Auch der ach wievielte neue Mozart/Da Ponte-Zyklus muss in Wien nicht eigens gerechtfertigt werden. Der von Barrie Kosky an der Staatsoper allerdings gilt im Vorfeld von „Le nozze di Figaro“ (ab 11.3.) nicht unbedingt als der stärkste seiner Art. Peter Kellner hat die Titelpartie schon an der Volksoper verkörpert (und singt am 18.2. im Rahmen der „Schubertiade Wieden“ eine „Winterreise“ im schönen Ehrbar Saal). Ying Fang als chinesische Susanna gibt das leichtere Fach inzwischen sogar an der Met. Es heißt: abwarten. Man weiß noch nicht. Dagegen ist die Neuinszenierung von Händels „Belshazzar“ am Theater an der Wien mit Jeanine De Bique (als Nitocris) und Christina Pluhar am Pult jedenfalls interessant besetzt (ab 20.2.). Hier gibt es auch einen neuen „Freischütz“ (von David Marton, ab 22.3.). An der Volksoper: eine Wiederaufnahme von „Anatevka“ sowie letzte Vorstellungen von Kurt Weills Psychoanalyse-Musical „Lady In The Dark“ (bis 22.2.).

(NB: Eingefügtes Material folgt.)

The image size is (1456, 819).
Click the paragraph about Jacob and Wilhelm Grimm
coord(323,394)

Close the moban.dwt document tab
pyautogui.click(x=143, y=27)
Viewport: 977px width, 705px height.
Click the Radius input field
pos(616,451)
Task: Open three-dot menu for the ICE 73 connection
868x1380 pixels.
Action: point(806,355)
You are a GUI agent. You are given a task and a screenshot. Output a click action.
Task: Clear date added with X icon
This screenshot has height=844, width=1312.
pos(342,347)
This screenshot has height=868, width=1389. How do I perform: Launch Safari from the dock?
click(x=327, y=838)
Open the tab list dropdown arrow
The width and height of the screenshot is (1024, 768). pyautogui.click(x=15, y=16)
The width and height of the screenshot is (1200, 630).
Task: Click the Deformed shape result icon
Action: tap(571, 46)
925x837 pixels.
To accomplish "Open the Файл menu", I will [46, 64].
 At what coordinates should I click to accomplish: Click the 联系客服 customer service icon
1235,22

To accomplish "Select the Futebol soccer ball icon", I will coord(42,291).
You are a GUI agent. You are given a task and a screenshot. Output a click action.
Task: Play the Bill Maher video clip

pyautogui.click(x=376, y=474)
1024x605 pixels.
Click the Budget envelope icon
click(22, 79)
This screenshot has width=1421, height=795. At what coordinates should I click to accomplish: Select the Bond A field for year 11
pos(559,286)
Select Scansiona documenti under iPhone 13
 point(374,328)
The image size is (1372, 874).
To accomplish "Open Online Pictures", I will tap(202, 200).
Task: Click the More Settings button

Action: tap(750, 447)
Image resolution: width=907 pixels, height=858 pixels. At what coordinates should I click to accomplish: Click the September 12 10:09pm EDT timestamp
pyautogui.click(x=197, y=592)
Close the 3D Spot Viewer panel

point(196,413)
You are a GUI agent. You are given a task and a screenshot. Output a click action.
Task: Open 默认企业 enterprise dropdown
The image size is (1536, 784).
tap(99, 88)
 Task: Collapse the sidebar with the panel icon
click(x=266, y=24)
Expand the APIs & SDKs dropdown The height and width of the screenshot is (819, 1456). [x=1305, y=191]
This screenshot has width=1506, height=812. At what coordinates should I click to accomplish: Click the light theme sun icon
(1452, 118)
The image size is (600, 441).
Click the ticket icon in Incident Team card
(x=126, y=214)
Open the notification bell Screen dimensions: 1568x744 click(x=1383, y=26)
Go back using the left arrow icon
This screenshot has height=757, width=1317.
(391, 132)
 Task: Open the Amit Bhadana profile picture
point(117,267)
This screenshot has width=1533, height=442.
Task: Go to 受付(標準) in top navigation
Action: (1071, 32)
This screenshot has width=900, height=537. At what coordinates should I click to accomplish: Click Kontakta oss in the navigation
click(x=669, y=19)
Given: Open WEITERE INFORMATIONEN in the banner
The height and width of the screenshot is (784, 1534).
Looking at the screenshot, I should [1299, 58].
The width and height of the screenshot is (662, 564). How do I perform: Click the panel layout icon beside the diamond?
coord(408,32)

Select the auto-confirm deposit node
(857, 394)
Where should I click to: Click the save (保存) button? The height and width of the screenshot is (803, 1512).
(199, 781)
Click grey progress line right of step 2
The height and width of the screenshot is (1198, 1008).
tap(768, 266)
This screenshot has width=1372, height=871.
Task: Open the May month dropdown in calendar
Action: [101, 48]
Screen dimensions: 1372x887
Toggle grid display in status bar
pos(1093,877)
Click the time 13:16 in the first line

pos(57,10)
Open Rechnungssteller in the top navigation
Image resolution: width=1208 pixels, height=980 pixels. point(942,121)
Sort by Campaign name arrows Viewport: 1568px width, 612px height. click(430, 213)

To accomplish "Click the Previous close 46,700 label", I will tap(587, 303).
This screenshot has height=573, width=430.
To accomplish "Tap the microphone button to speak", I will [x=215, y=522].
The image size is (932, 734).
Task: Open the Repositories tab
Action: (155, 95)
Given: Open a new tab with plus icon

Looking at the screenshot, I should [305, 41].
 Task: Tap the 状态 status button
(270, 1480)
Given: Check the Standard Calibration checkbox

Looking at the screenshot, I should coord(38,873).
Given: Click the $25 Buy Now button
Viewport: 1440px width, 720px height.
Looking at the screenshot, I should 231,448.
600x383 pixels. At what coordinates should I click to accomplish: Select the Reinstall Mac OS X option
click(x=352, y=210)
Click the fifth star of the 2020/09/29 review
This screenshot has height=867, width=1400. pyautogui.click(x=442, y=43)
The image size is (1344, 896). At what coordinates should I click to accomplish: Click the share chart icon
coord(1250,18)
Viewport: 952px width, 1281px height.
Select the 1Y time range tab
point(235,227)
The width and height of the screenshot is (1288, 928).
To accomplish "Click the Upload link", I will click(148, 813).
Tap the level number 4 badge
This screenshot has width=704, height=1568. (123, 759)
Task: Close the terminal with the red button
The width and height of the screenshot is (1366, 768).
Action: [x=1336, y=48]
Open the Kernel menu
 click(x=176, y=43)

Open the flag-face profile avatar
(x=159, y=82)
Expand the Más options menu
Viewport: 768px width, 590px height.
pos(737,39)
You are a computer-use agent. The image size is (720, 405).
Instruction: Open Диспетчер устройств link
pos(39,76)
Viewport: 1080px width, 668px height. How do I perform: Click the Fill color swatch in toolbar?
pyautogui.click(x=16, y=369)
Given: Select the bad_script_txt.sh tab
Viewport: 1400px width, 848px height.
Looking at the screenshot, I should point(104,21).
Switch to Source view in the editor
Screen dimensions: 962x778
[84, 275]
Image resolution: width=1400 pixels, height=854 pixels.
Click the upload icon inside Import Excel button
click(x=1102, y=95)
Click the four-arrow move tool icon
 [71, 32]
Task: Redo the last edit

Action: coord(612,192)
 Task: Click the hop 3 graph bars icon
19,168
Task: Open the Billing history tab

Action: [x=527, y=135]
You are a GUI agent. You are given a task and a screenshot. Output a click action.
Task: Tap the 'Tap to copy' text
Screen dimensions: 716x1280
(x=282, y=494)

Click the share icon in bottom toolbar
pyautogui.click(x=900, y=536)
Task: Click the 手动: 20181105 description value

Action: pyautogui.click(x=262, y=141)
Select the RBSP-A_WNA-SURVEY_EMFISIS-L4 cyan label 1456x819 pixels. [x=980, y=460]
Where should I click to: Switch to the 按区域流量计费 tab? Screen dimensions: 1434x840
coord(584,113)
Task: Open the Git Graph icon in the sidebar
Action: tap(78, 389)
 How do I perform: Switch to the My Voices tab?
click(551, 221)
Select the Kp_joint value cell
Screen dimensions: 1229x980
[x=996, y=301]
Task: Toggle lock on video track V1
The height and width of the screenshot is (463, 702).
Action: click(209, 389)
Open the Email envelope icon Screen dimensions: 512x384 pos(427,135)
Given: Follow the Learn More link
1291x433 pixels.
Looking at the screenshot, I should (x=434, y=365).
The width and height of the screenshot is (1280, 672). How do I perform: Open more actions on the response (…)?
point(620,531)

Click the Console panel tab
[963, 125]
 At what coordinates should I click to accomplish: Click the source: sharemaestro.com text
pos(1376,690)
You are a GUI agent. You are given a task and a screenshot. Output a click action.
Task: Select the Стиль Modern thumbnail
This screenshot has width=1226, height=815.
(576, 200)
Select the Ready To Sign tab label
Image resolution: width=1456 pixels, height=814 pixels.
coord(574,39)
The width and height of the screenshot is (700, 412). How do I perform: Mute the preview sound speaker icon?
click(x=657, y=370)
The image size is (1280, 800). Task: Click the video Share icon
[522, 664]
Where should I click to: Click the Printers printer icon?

Im Musikverein bei den Wiener Philharmonikern dirigiert Christian Thielemann nicht gerade zum ersten Mal die „Alpensinfonie“ (17.-19.2.); außerdem Mendelssohn Bartholdy (24.2.) und Bruckners Achte (25.-26.2.). ­Martha Argerich spielt Liszts 1. Klavierkonzert (mit Barenboim und der Staatskapelle Berlin, 7.3.). Klaus Mäkelä präsentiert das Orchester von Paris mit Sibelius (10.3., Solistin: Janine Jansen), ebenso Mahler (12./13.3.). Augustin ­Hadelich spielt Berg bei den Wiener Symphonikern (15./16.3.). Und Herbert Blomstedt kehrt zu Carl Nielsen zurück (24.-26.3.). Damit hat der Musikverein erstmals seit langem die Nase vorn gegenüber dem Wiener Konzerthaus. Trotz dortigem Christian Gerhaher (14.2.), Lisa Batiashvili mit dem Concertgebouw-Orchester Amsterdam (19.2.) und dem Quatuor Ébène (2.3.). Asmik Grigorian singt im Konzerthaus Rachmaninow-Lieder (10.3.). Und – auch nicht schlecht – Dianne Reeves kommt (20.3.). Ober, ich muss zur Kasse. Zahlen!